Earlier this month, Minister of Higher Education and Training, Naledi Pandor, and other BRICS ministers of Education signed a declaration to address 21st century challenges and opportunities regarding Industry 4.0.

Hosted by the Department of Higher Education and Training, the theme for this year’s meeting was “Deepening BRICS Education Partnerships and Exchanges”.

The nations made a commitment to strengthen skills collaboration through, among others, sharing information and benchmarking.

With this in mind, scores of artisans from Brazil, Russia, India, China and South Africa will descend on the Gallagher Convention Centre, Gauteng in September to pit their skills against each other in a major competition.

Titled the 2018 BRICS Future Skills Challenge, this is no ordinary competition. It is part of the intense collaboration between the five countries in confronting the challenges of Industry 4.0.

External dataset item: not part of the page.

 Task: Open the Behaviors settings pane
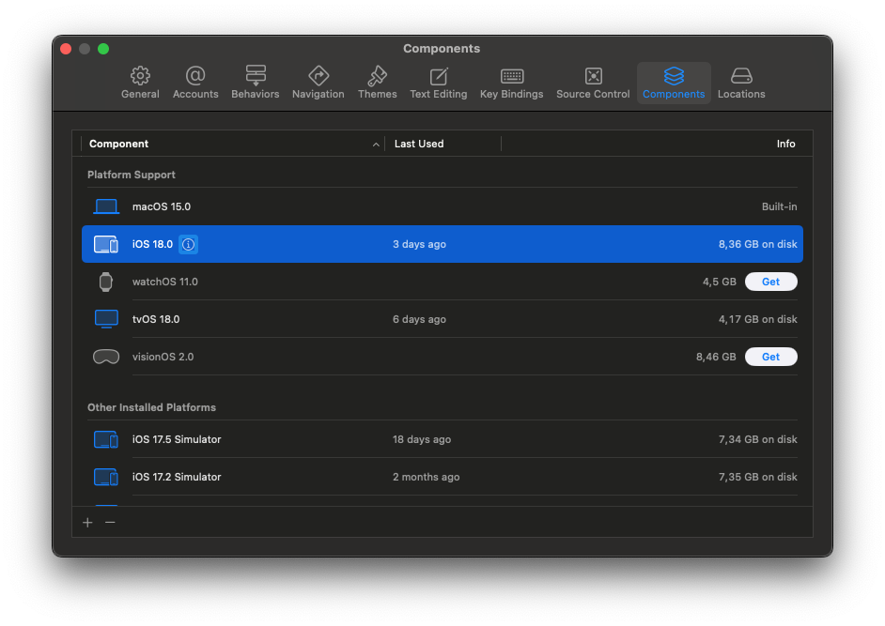click(256, 83)
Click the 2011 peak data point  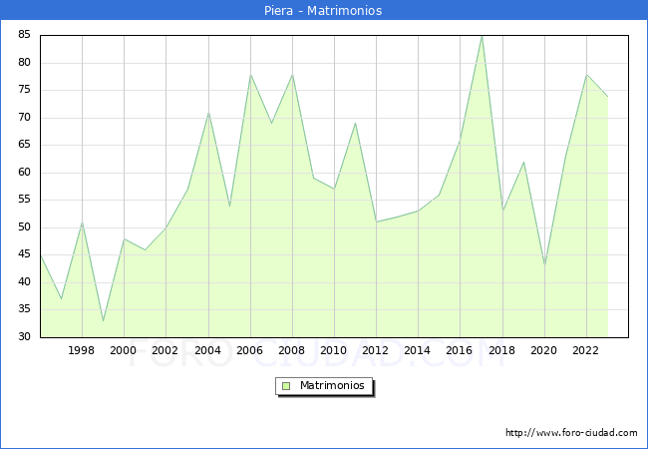355,124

Following on the BRICS Government Summit hosted by President Cyril Ramaphosa in Johannesburg in July, this challenge among the BRICS countries will lead to greater learning and knowledge sharing.

The aim is to pull each other up in those fields in line with the declaration signed by Minister Pandor.

It will lead to greater interactivity between the five countries to ensure their future skills are relevant to foreseeable demands.

Part of the future demands will include a new training and skills landscape to ensure none of the five countries lag behind in confronting Industry 4.0.

Welcome to the new skills landscape.